Court of Appeals of Colorado, First Division
Dec 27, 1972
504 P.2d 1102 (Colo. App. 1972)

Opinion

         Dec. 27, 1972.

         Editorial Note:

         This case has been marked 'not for publication' by the court.

         Eugene Deikman, Harry K. Nier, Jr., Denver, for plaintiff-appellant.


         Burnett, Watson, Horan & Hilgers, Myron H. Burnett, Denver, for defendant-appellee.

         PIERCE, Judge.

         Plaintiff's wife, while walking as a pedestrian on the Valley Highway, was struck and killed by an automobile driven by defendant. Plaintiff brought this action seeking recovery of damages alleging that defendant operated her vehicle in a negligent manner causing the injuries and death of plaintiff's wife.
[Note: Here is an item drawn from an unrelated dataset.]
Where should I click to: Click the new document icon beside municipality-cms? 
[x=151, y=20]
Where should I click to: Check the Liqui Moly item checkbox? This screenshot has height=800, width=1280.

         The evidence at the trial disclosed that on the night of the accident deceased, in an intoxicated state, was walking on the Valley Highway. Testimony established that passengers in a car which was travelling an undetermined distance in front of defendant's car had seen the deceased and had managed to avoid striking her. Defendant testified that she did not see the deceased until the moment of impact. Plaintiff contends that defendant's failure to see the deceased constituted negligence and that, even though deceased was unquestionably contributorily negligent by walking in her condition on the Valley Highway at night, defendant had the last clear chance to avoid the accident.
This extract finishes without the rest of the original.